◆ **Written exercise**
Copy out the listing below with "checkbox" switched to "toggle" and nothing else changed. Leave out the pictures.
╭─ Rows
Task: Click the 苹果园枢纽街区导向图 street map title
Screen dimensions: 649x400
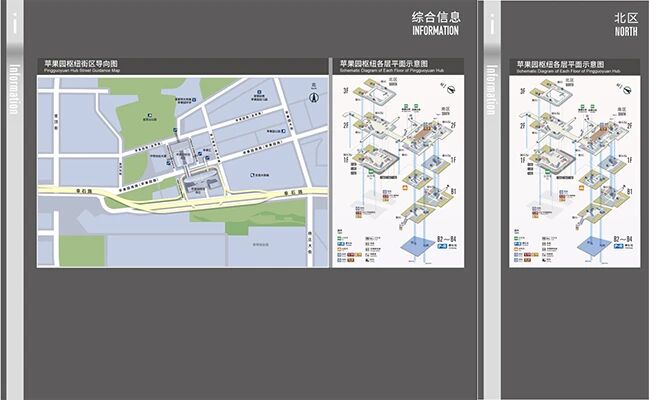Action: pos(82,63)
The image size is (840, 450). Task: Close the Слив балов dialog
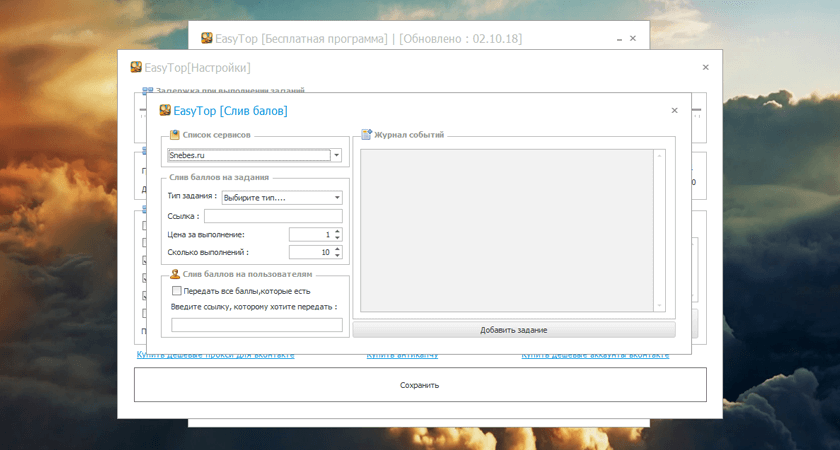click(674, 110)
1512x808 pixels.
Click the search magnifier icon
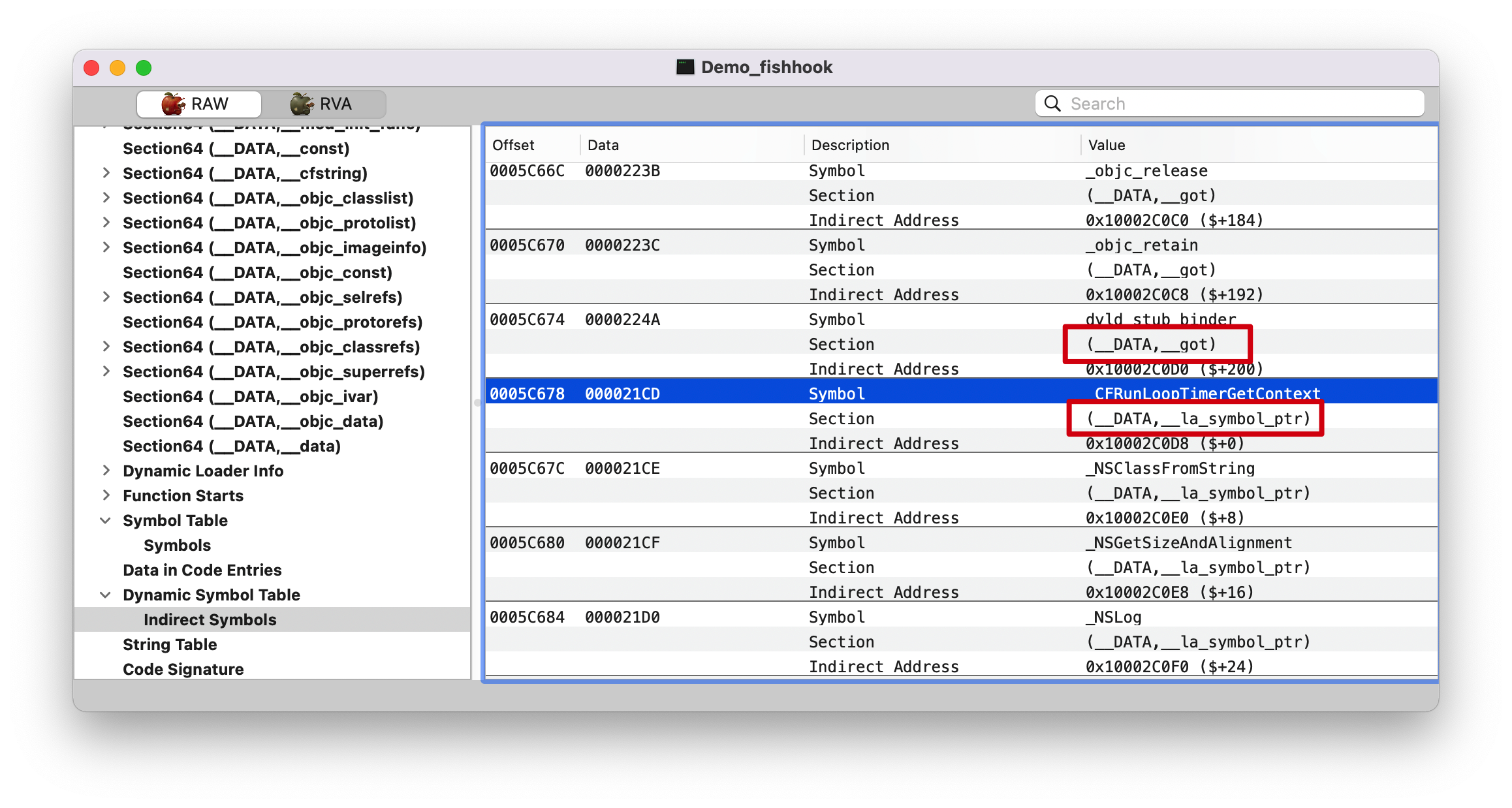tap(1052, 104)
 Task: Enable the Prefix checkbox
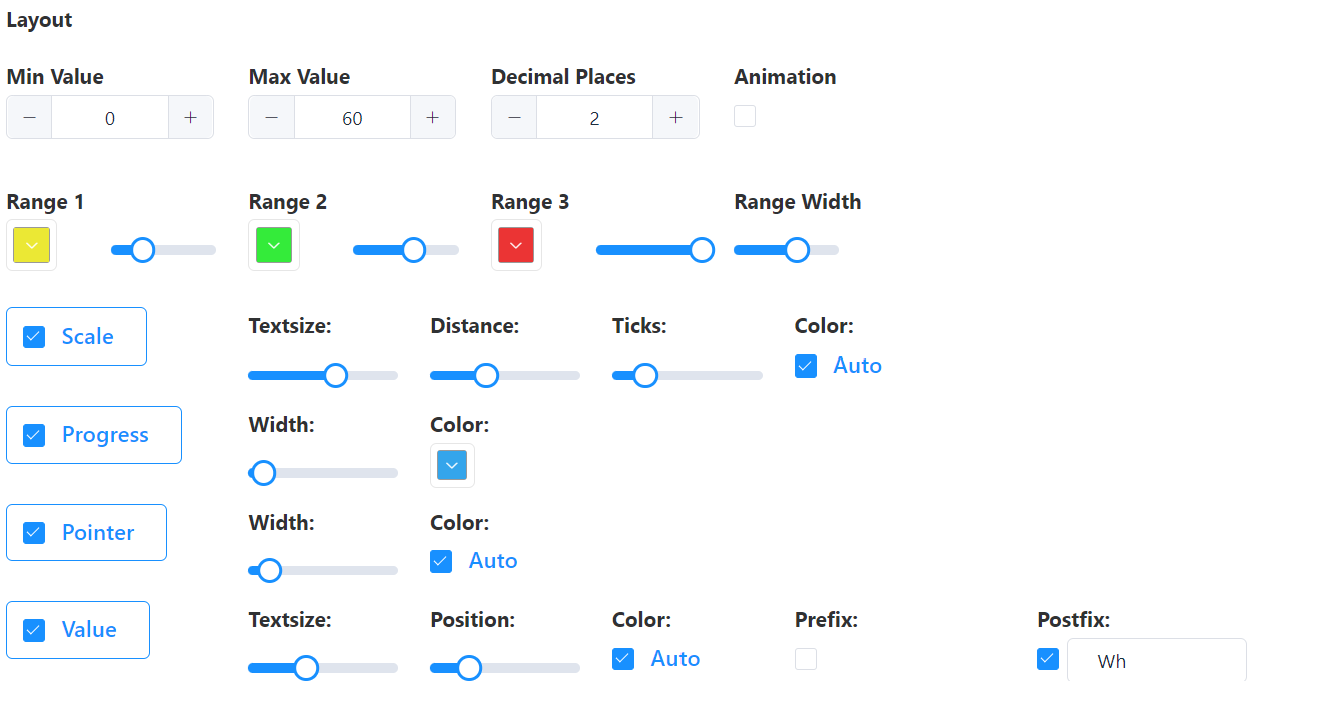click(x=806, y=659)
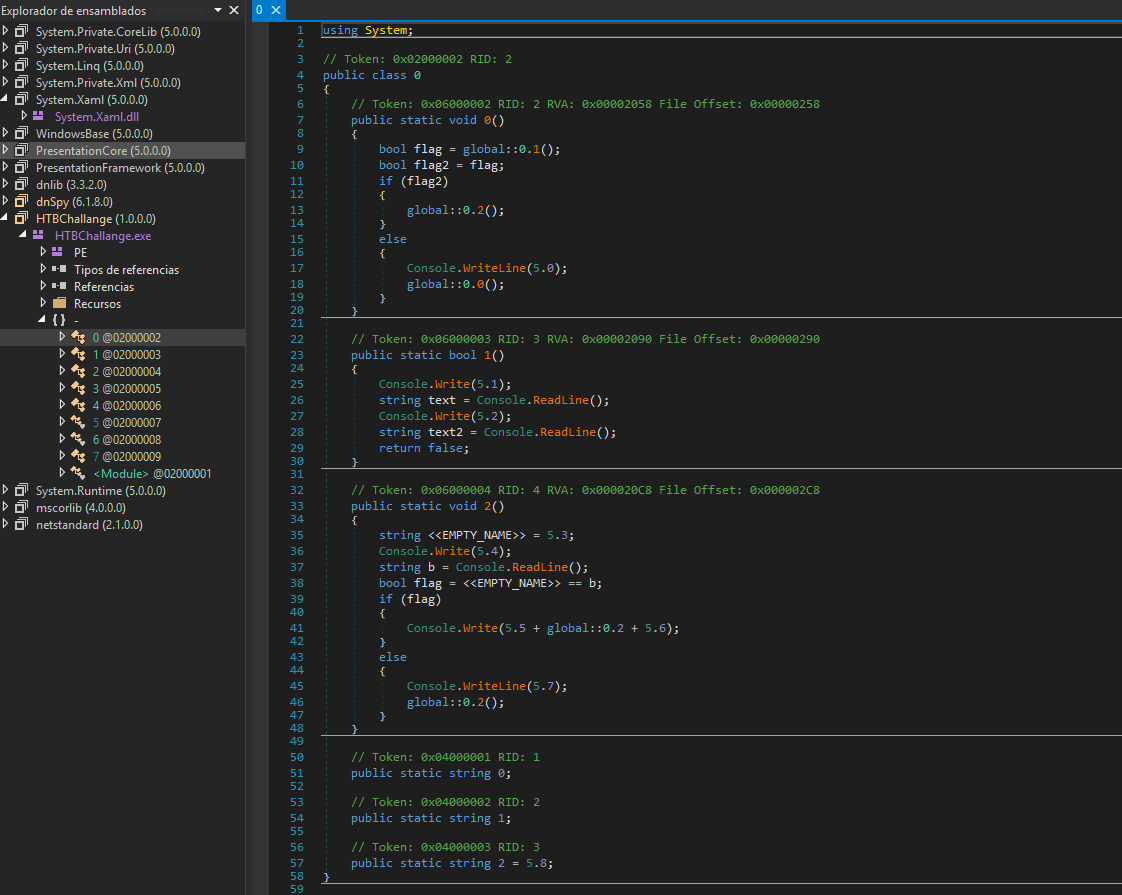The height and width of the screenshot is (895, 1122).
Task: Click the namespace curly braces icon
Action: point(58,320)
╰─
◆ **Complete answer**
Task: Click the 苹果园枢纽街区导向图 street map title
Screen dimensions: 649x400
Action: pos(82,63)
The image size is (840, 450). Task: Close the Слив балов dialog
click(674, 110)
1512x808 pixels.
Click the search magnifier icon
tap(1052, 104)
 Task: Enable the Prefix toggle
click(x=806, y=659)
The height and width of the screenshot is (895, 1122).
Task: Click the namespace curly braces icon
Action: point(58,320)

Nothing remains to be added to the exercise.